I was a train wreck.

I joked about how awesome it was going to be, taking the summer off, spending time with the kids and lounging around the pool, tanning.

I wanted to furl into a ball in the dankest corner of the basement and die.

Death is analogous to being terminated. The aftermath at least is like attending one’s own funeral.

People speak in whispers and talk about you in the past tense. Former co-workers feel guilty they are still alive …er…. employed. People grieve with you, but when the corners on the salmon salad sandwiches start to curl, they have to move on with their own futures.

Being terminated is devastating, and terrifying, and depressing. Thank goodness the people closest to me didn’t buy all that “I’m doing really wonderful” nonsense for a heartbeat.

There’s a reporter, for example, who drove 30 minutes to my house one day I was studiously ignoring her texts to hammer on the back door and holler: “GET OUT OF BED. IT IS NOON.”

Reluctantly I got out of bed to lie down on the floor.

There was the sales team that spent days preparing for a termination party that was so unforgettable everyone in attendance managed to remember it, despite the copious amount of wine that flowed.
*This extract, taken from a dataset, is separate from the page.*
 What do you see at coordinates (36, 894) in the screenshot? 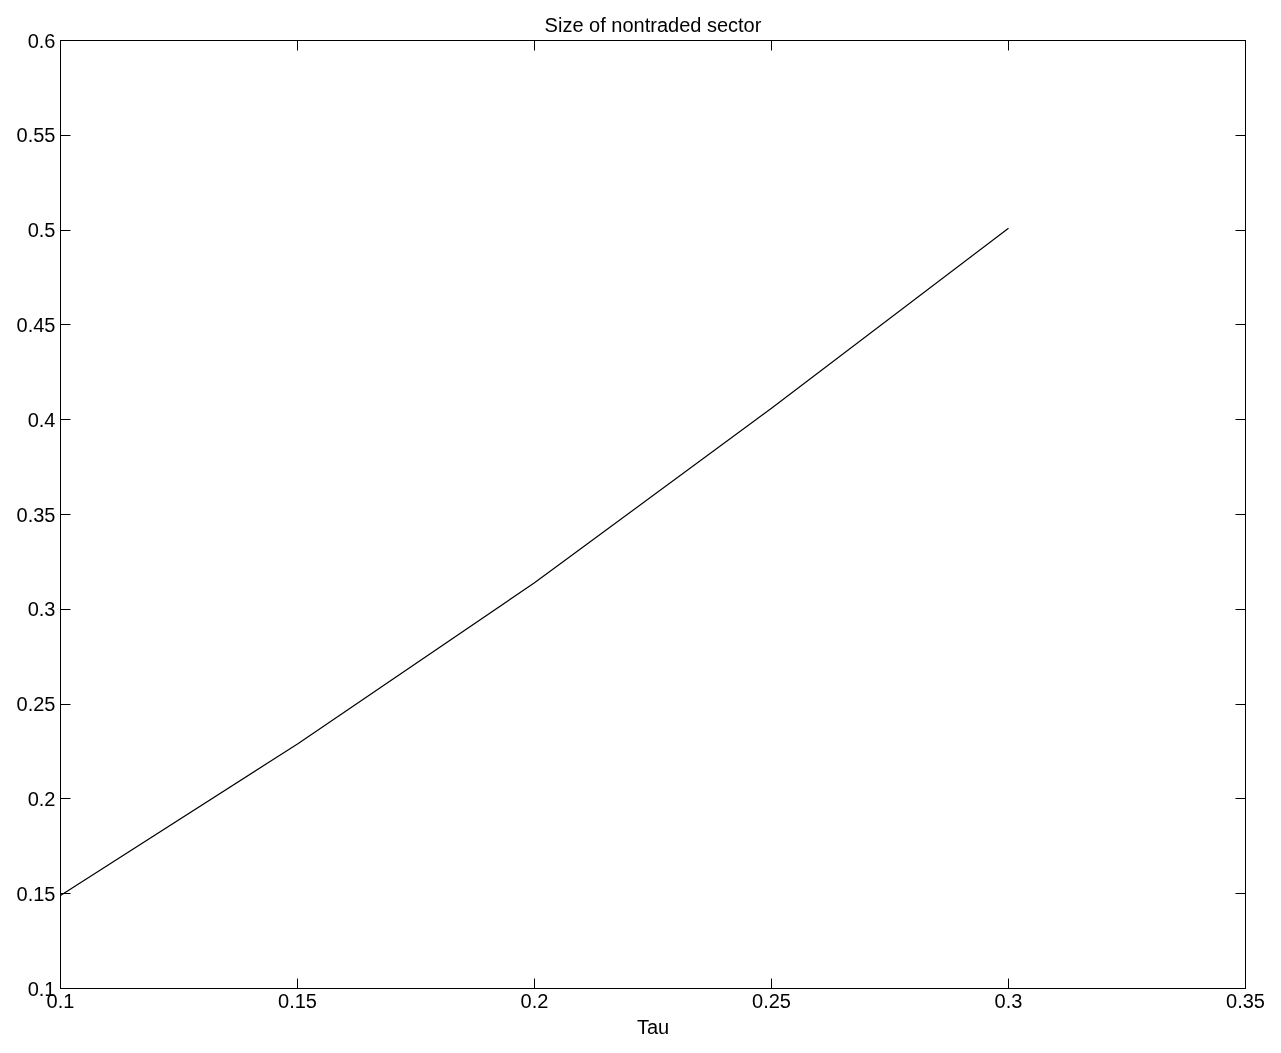
I see `y-tick-label: 0.15` at bounding box center [36, 894].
My husband and family suggested I take a month and go to the cottage alone. Just to clear my head. There was, probably, an ulterior motive such as getting the body out of the parlour.
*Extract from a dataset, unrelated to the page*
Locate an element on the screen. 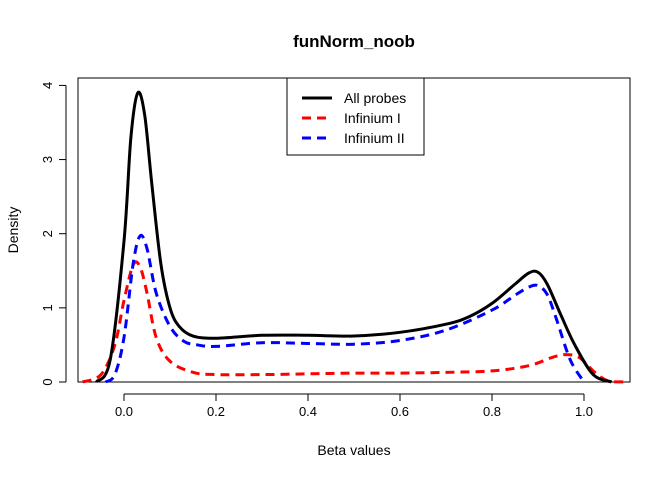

And there was a friend in B.C., publisher of the Gulf Island Driftwood, who emailed me a posting for The Similkameen Spotlight along with a tender note that said: “If you don’t apply for this job you are an idiot.”

Don’t expect me to slag off Sun Media.

That company raised me from a pup, gave me experiences and offered me opportunities beyond my young dreams. Some of it was earned. Some of it was standing in the right place at the right time.

Sun Media paid my mortgage. It put food on the table. It gave my boys summer holidays and hockey schools, and helped get my daughter to Queen’s University.

One of my earliest jobs with Sun – we weren’t setting in lead type but it was almost that long ago – was editor and publisher of a weekly community paper much like The Spotlight, with a staff of three.

When I walked out of the upstairs corner office for the last time I left behind a group of ten newspapers, and some of the finest people in the Ontario newspaper industry.

Popular culture is too full of “when God closes a door, somewhere she opens a window” moments. I blame Facebook.

There are so many storm and rainbow metaphors they are cliché and it’s difficult to find one that is new, and has meaning.

But try this.

If you happen to be on a mountain road and are hit by an 18-wheeler hauling lumber, do not leap to the conclusion that it is a bad thing. You might not be dead. You might not even be permanently injured.

Getting hit by that truck will obviously change your day, to say nothing of the rest of your life. But it’s possible you were actually standing in the right place at the right time.

The Cascade Mountains are already home for myself and my family. I’m so enjoying being part of Black Press, a company that is growing and vibrant, and shares my passion for print and digital media and community.

I work with some of the finest people in the B.C. newspaper industry. And I have a new corner office.

That would be at the intersection of Bridge Street and Angela Avenue.

It’s on the ground floor, where my feet feel very firmly planted.